紲星あかり「(モノローグ。以下M)ゆかりさんと初めて会った夏の日。あの人は空から降ってきた」
○ゆかりのマンションの中庭。(昼)
あかり、中庭を不安げに進む。
そのあかりに陰が掛かる。
紲星あかり「?」
あかり、見上げる。
昼の青空。半月。上弦の月。
それを背景にして、何かが地面へ飛び降りてきた。
あかりが何か反応する間もなく、地面に激突する。
衝撃音、なし。
結月ゆかり「失礼。驚かせましたか」
激突音の代わりに、その落下してきたものが喋る。
少女。
あかりよりずっと年上。手を付いて綺麗に着地している。
結月ゆかり「屋上からあなたが見えたので、少しショートカットをして参上した次第です」
ゆかり、パンパンッと軽く服と手を払いながら立ち上がる。
あかり、自分より年齢も背丈も上のゆかりを見上げる。
紲星あかり「…屋上?」
結月ゆかり「昔はよく飛び降りたものですが、最近だと久しぶりです」
紲星あかり「あそこから…?」
あかり、指をさしながらマンションの屋上を見やる。10階建てのマンション。
結月ゆかり「屋上に入ることも飛び降りることも、このゆかりさんには何の問題もないのですが、どうも何か問題になるようです」
紲星あかり「…ゆかりさん?」
結月ゆかり「はい、結月ゆかりです。こうしてお会いするのは初めてですね、紲星あかりさん」
ゆかり、ほんの僅かに唇を笑ませる。
結月ゆかり「父と母が待っています。ひと夏だけですが、ごゆるりお過ごし下さい」
紲星あかり「(M)誰とも触れ合えない私は、その年の夏休みを従姉妹であるゆかりさんの家で過ごすことになった。
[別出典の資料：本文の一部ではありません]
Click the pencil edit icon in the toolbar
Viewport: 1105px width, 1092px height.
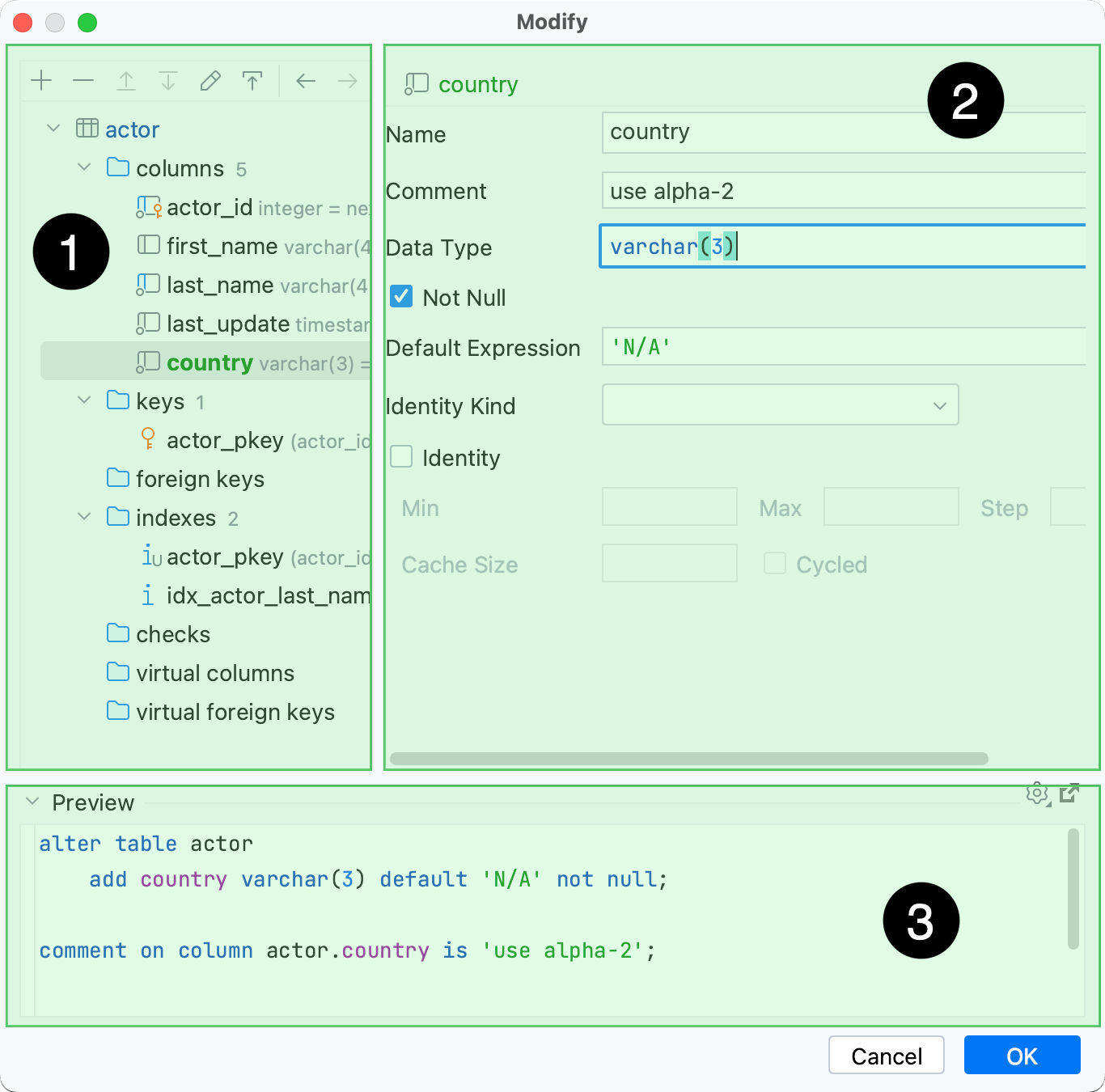(210, 80)
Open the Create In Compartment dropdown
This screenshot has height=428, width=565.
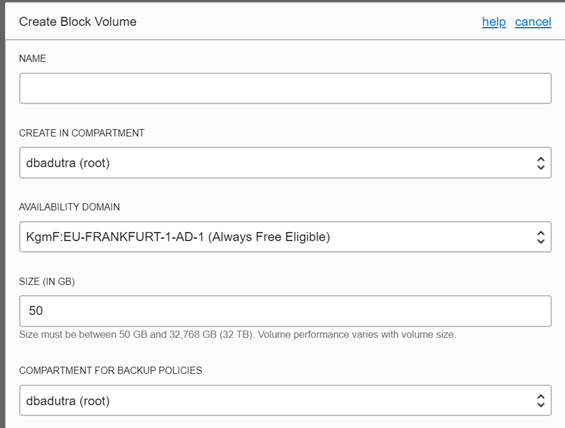click(x=285, y=162)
私の両親は、私のことで疲れていた。私が家の中にいると、それだけで傷ついてしまうくらいに。
これはひと夏の思い出。私にだけ見えるものをみんなに教え、そしてみんなが私から離れてしまったあの年の夏のこと」
○(回想)あかりの小学校の教室(昼)
あかり、自分の机に突っ伏している。
同級生たち、教室の端で群れ、遠巻きにあかりを見やる。
同級生「――……」
同級生たち、あかりを見ながら眉根を寄せ、ひそひそと囁き合う。表情はみな暗い。
小声なので話の中身は分からない。
そのひそひそ声が教室に染み渡る。
紲星あかり「(うつむき、表情を硬くする)……」
誰もあかりに近づかない。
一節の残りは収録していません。